Caracas (OrinocoTribune.com)—The Central Bank of Venezuela (BCV) has published the inflation index corresponding to both October and November. Its last report was for September, in a year characterized by irregularity in the publication of macroeconomic reports.
On a social media post this Friday, December 8, the monetary authority wrote, “The variation of the Consumer Price Index for November of 2023 is the lowest observed for a month of November since 2012.”
The BCV reported that November inflation was 3.5%, becoming the lowest in 2023. The accumulated inflation for the year at the end of November reached 182.9%, allowing analysts to predict the inflation to be under 200%, which it has not been under since 2018.
In 2018, inflation closed at 130%. The following year, it jumped to 9,585%. In 2020, it began to fall to 2,963%. In 2021, it continued to fall, reaching 686%, and in 2022, it closed at 234%.

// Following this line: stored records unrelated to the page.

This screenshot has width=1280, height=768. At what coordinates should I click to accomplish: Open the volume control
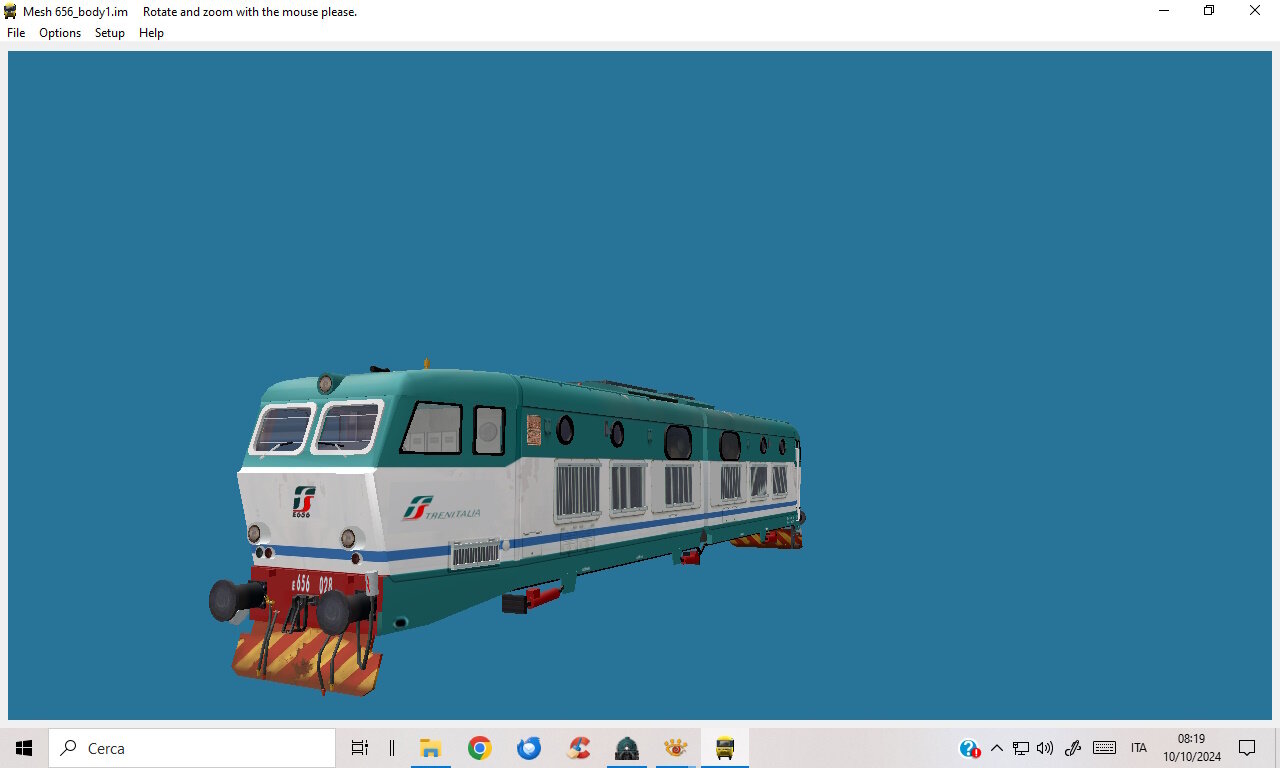[1045, 748]
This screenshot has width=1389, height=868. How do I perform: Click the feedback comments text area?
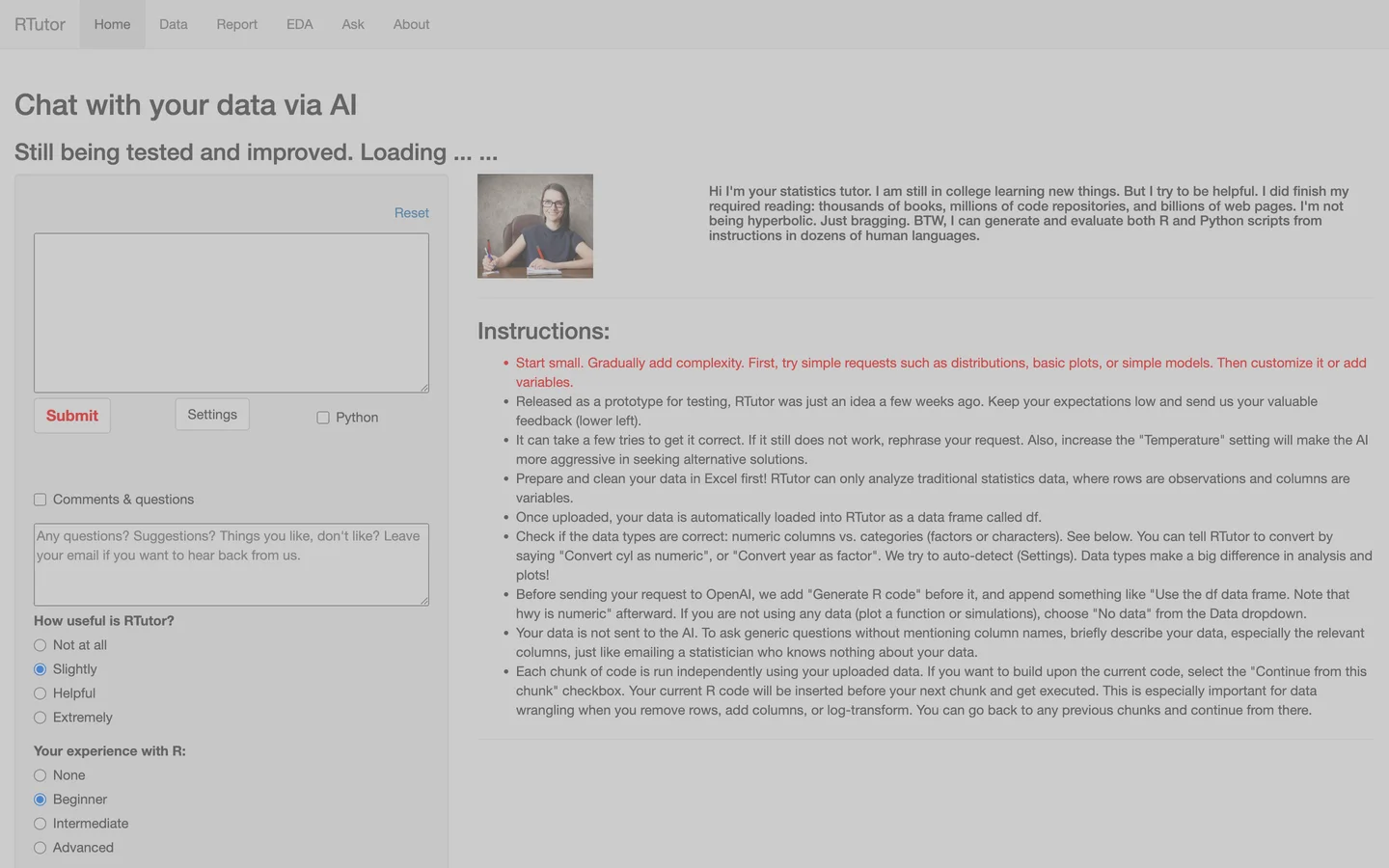click(x=232, y=564)
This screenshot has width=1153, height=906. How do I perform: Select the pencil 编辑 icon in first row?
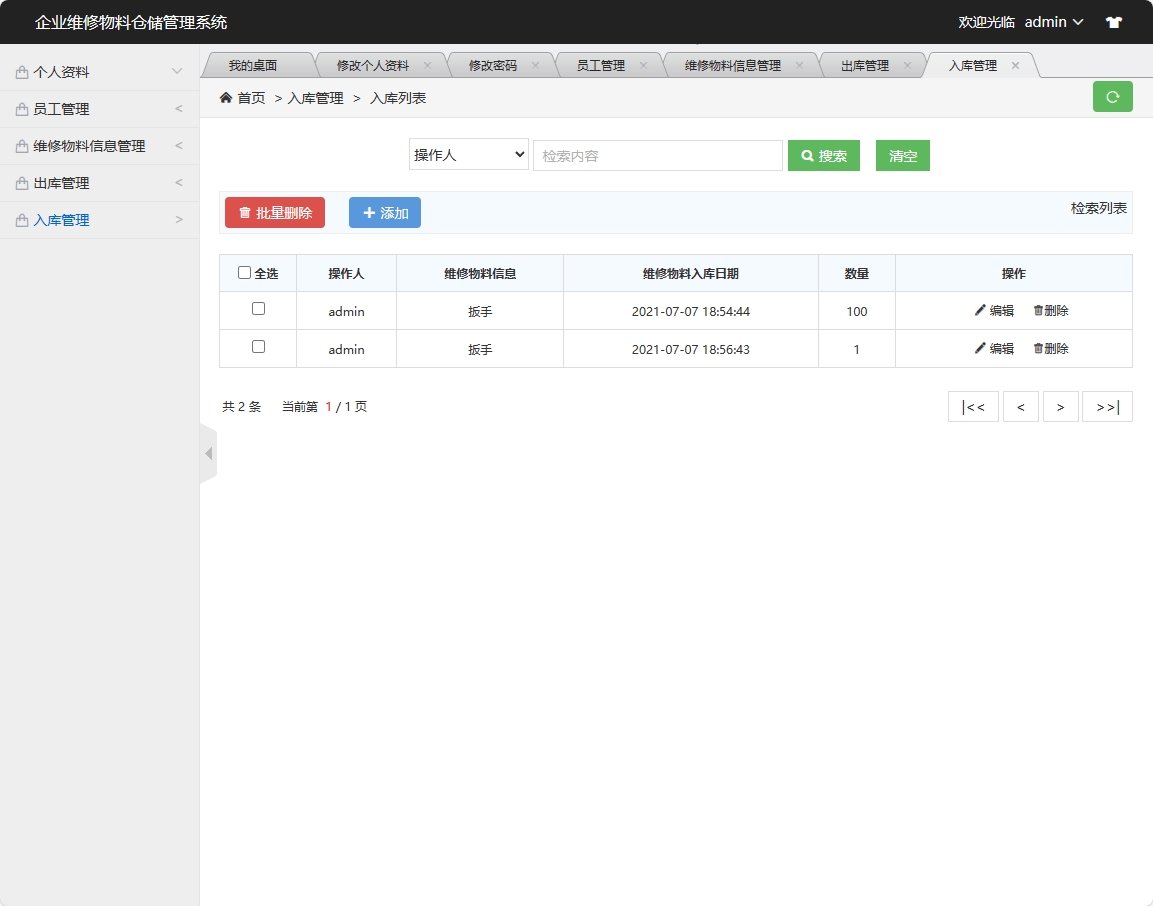(x=980, y=310)

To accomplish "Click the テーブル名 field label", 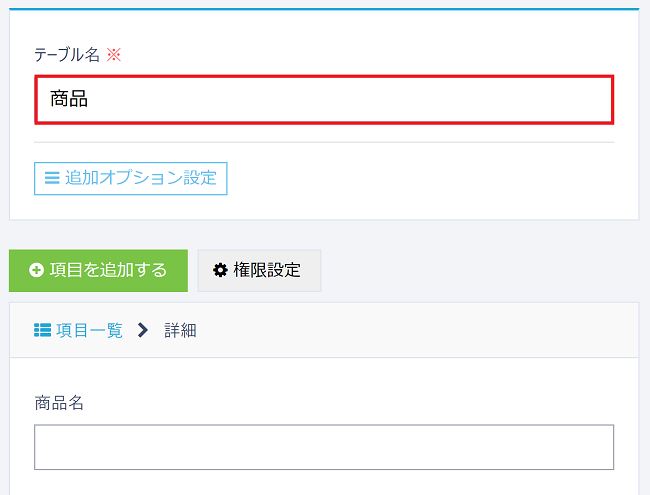I will click(x=66, y=54).
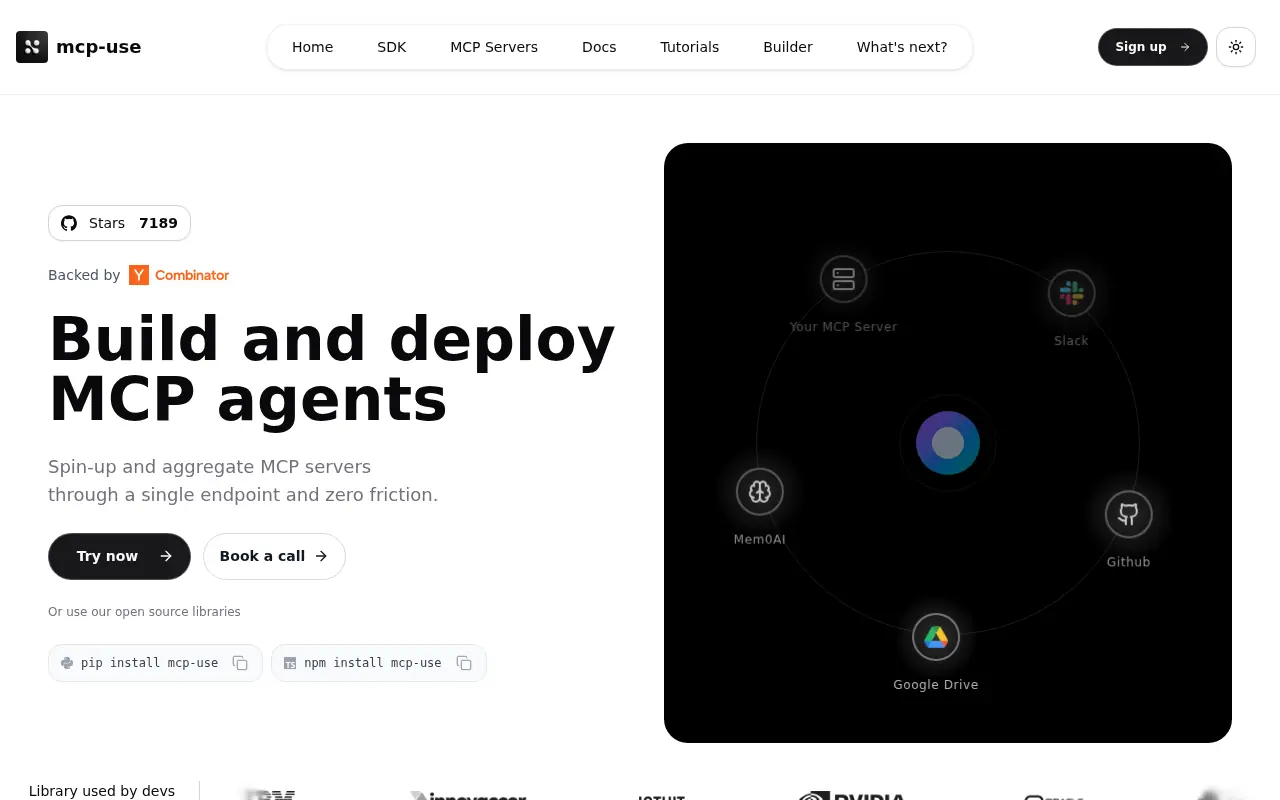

Local economists linked to opposition groups explain that the slowdown corresponds to a lesser increase in the price of the dollar (devaluation) and a “contraction in demand” for goods and services due to the “fall in public spending.” These factors align with coherent monetary policy advanced by the BCV and Nicolás Maduro’s administration to finally tackle years of hyperinflation exacerbated by harsh economic sanctions from the US and the European Union.
Other analysts also relate the recent behavior of the currency exchange rate to economic agents’ positive expectations for Venezuela’s economic recovery. These expectations grew significantly with the recent US Treasury Office of Foreign Assets (OFAC) decision to temporarily ease certain sanctions on key sectors like oil, gas, and gold.
Venezuela Reports Steady Economic Growth Over Last 9 Quarters
Last September 29, the official price of the US dollar was 34.25 Bs/$. This Monday, December 11, the same indicator closed at 35.60 Bs/$. This represents a devaluation of the bolívar at the rate of 0.46% in 76 days.
The opposition-aligned Venezuelan Observatory of Finance (OVF) placed inflation in November at 1.8%, below the official figure.
Inflation by sectors
According to the OVF data, the sectors that reported the greatest price increases in November are telecommunication with an increase of 5%, entertainment with 3.5%, and food & non-alcoholic beverages with 2.1%.
According to the NGO, the clothing, education, and alcoholic beverage & tobacco sectors had inflation of 0.2, 0.1, and 0%. Meanwhile, hotel & restaurant services had inflation of -2.4% (deflation).